Solved – Second order inclusion probabilities in With-Replacement Sampling

coverage-probabilitysampling

I'm reading the book "Model Assisted Survey Sampling" from Särndal et al.
In chapter 2, there's a section about Sampling with replacement. I'll put this into context:
We have $m$ independent draws, such that, in every draw, every one of the $N$ population elements has the same selection probability : $\frac{1}{N}$

Once drawn, an element is replaced into the population so that all $N$ elements participate in each draw. Obviusly, the probability that any given element is not drawn at all is given by: $(1 – \frac{1}{N})^m$

So, the first order inclusion probability is: $\pi_k = 1 – (1- \frac{1}{N})^m$

Now, my particular cuestion is why is the second order inclusion probability is:

$\pi_{kl} = 1 – 2(1- \frac{1}{N})^m + (1- \frac{2}{N})^m$

I really don't understand why. Does this suppose to mean that $2(1- \frac{1}{N})^m – (1- \frac{2}{N})^m$ is the probability that neither the observation $k$ nor $l$ are drawn in the $m$ draws?

Please, if someone has an intuitive explanation, i would be very thankfull.

Best Answer

2nd order inclusion probability is defined as the probability that both item i and item j (with j $ \ne i$) are in the sample.

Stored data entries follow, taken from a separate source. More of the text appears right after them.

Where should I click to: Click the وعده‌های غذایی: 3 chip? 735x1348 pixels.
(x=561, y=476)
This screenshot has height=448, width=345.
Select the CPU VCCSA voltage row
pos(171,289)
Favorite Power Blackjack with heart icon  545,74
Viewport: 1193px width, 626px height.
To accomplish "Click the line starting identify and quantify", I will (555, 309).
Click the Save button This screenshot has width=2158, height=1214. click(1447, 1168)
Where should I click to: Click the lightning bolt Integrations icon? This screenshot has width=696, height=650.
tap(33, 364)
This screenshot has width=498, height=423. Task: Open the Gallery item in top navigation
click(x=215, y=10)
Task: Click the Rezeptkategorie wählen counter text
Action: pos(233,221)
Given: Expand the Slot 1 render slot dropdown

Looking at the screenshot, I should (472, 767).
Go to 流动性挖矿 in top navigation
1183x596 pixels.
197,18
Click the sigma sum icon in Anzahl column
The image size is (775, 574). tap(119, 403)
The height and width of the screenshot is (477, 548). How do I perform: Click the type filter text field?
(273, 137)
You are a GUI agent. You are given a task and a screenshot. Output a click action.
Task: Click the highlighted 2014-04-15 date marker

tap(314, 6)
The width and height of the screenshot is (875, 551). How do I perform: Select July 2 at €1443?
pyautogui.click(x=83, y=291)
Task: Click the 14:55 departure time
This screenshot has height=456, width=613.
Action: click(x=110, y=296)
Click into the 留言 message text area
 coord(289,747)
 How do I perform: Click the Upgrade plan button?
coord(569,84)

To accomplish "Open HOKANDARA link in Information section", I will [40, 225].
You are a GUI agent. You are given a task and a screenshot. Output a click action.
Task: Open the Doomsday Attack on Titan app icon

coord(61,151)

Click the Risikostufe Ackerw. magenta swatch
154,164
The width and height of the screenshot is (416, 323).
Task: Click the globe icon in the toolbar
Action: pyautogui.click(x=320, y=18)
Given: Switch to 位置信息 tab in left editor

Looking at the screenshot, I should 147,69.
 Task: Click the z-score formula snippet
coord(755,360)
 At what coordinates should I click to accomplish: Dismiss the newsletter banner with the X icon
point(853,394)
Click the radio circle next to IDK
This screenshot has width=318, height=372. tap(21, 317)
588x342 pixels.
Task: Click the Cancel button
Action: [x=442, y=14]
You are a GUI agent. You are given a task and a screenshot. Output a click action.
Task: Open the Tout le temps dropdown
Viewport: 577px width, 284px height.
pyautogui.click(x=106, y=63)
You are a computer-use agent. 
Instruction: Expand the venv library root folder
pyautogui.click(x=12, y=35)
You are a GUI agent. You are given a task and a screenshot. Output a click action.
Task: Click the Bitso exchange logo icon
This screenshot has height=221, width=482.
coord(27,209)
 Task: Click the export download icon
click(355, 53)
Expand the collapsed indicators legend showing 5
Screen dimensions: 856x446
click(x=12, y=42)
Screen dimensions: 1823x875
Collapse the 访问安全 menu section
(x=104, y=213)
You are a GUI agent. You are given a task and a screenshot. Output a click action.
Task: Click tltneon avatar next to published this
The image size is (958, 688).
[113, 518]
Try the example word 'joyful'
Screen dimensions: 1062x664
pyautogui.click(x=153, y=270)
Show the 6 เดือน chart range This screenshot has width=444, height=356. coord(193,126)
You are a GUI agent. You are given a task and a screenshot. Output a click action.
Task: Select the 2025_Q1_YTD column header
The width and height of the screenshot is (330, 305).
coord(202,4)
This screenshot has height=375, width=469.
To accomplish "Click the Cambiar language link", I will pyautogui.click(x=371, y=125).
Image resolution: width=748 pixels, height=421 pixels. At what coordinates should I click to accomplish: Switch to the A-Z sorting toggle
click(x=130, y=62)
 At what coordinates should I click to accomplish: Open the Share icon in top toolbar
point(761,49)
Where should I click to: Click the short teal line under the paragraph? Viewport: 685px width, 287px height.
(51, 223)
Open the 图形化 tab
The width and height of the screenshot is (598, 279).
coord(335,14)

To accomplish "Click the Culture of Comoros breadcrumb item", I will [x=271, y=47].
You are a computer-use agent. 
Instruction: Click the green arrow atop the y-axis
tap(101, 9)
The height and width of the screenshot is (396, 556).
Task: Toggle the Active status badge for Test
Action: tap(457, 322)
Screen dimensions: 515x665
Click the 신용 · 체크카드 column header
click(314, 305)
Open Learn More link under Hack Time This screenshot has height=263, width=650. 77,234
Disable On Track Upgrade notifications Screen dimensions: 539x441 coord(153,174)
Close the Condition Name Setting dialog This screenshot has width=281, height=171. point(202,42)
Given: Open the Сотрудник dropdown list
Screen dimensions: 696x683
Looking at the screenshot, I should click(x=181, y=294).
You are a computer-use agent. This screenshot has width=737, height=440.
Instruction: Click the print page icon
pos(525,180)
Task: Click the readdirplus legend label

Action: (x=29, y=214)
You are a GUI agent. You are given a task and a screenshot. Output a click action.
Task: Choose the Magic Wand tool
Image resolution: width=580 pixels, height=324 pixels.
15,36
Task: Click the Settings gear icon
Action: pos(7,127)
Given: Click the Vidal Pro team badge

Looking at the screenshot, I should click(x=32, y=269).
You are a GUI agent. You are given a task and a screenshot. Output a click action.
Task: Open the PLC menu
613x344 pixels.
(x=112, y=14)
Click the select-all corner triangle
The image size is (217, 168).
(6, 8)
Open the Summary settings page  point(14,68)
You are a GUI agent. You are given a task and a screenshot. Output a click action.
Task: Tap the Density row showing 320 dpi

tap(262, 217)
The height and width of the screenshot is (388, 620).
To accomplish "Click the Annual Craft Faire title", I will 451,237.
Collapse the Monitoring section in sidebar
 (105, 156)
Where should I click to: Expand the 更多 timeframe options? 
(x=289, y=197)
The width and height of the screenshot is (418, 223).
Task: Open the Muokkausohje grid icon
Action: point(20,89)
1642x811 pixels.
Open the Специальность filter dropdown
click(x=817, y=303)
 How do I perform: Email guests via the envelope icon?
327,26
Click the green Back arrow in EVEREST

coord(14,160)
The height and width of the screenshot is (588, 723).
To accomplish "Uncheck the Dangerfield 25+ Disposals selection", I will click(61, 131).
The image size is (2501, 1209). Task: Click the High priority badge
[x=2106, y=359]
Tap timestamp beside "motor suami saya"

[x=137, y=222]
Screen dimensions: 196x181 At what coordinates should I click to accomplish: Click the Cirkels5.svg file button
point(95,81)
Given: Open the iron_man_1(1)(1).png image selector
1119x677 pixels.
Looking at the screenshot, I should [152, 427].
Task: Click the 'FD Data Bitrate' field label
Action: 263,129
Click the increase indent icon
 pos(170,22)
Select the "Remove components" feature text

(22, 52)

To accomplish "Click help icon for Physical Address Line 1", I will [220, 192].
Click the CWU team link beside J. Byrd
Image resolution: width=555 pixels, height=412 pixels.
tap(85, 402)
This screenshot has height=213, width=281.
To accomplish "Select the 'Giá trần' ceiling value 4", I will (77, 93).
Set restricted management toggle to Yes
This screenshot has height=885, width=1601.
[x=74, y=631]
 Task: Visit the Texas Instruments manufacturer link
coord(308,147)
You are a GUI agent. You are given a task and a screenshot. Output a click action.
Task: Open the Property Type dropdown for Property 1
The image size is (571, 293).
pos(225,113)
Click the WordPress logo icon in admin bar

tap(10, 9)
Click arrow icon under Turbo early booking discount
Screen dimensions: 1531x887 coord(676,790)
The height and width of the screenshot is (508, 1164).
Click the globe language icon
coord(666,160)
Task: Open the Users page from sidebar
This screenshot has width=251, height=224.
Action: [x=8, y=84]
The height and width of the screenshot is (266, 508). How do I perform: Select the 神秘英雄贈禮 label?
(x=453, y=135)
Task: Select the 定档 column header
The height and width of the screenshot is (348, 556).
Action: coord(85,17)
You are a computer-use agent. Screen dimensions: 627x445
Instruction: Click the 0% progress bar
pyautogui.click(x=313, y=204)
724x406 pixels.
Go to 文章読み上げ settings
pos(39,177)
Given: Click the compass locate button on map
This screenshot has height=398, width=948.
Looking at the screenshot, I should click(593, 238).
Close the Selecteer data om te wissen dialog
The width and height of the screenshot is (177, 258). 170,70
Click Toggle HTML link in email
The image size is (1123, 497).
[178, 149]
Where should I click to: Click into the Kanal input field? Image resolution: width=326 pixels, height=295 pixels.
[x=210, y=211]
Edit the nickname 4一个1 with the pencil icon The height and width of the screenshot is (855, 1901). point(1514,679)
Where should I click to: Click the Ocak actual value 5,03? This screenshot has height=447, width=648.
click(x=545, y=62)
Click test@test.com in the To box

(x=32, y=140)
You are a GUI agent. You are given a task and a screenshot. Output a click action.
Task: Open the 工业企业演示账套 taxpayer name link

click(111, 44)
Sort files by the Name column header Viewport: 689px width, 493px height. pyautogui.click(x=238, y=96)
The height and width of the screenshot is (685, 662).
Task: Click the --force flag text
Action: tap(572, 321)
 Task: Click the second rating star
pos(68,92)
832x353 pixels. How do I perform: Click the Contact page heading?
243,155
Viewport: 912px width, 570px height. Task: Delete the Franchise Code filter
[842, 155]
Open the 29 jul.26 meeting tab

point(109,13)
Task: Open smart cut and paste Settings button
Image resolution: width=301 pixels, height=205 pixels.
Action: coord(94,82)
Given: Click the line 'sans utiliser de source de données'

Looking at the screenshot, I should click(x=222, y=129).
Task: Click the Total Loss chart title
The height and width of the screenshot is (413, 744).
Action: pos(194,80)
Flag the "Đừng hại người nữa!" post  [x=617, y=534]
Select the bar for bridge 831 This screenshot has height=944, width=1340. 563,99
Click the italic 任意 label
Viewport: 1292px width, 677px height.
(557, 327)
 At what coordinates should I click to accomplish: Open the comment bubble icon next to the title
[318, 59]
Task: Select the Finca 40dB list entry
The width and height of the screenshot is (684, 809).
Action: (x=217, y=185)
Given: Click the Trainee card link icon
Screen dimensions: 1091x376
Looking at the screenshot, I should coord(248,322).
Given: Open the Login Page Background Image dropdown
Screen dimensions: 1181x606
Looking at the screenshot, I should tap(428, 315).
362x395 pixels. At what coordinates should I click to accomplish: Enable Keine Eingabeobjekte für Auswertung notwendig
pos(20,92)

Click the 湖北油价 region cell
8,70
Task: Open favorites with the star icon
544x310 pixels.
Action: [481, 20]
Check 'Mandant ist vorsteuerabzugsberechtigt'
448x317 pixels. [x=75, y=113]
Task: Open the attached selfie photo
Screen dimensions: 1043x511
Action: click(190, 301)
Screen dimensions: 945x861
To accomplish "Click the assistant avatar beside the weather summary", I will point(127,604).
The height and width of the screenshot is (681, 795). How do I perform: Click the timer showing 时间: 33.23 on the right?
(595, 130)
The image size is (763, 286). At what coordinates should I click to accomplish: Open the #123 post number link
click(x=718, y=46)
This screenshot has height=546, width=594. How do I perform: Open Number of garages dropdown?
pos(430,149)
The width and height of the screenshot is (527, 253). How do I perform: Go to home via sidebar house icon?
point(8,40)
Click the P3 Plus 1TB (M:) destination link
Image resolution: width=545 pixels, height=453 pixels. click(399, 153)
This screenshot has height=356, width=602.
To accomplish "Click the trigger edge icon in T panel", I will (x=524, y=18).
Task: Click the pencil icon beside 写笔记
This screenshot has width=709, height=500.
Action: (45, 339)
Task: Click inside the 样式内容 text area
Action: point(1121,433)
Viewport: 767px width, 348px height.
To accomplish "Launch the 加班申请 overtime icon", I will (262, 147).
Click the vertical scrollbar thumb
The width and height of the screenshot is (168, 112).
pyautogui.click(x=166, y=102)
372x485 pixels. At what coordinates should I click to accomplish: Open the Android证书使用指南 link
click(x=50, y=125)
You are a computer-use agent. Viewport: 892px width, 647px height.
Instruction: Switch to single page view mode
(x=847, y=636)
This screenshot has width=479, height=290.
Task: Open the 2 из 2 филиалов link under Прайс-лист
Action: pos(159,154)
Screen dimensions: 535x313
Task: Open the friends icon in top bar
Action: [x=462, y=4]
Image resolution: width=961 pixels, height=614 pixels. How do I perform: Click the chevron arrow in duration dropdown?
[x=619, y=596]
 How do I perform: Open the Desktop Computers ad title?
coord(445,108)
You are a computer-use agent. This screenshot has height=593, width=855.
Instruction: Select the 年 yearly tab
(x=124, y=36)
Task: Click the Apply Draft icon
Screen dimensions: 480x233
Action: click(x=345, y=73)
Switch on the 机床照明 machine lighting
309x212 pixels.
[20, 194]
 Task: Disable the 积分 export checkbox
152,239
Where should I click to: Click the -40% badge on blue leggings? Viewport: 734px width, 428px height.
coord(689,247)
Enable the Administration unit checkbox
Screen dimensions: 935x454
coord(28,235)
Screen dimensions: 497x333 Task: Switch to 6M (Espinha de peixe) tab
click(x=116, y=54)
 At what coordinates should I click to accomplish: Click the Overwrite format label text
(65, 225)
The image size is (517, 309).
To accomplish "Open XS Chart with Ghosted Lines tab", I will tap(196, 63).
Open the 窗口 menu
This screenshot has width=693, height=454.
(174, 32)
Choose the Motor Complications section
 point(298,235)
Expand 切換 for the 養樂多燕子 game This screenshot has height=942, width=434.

By use of the inclusion-exclusion principle https://en.wikipedia.org/wiki/Inclusion%E2%80%93exclusion_principle ,

P(i and j both in the sample) = P(i in the sample) + P(j in the sample) - (1 - P(neither i nor j in the sample))

You already know that P(i in the sample) = P(j in the sample) = $1 - (1- \frac{1}{N})^m$

We have that P(neither i nor j in the sample) = $(1- \frac{2}{N})^m$

Putting it altogether results in P(i and j both in the sample) = $1 - 2(1- \frac{1}{N})^m + (1- \frac{2}{N})^m$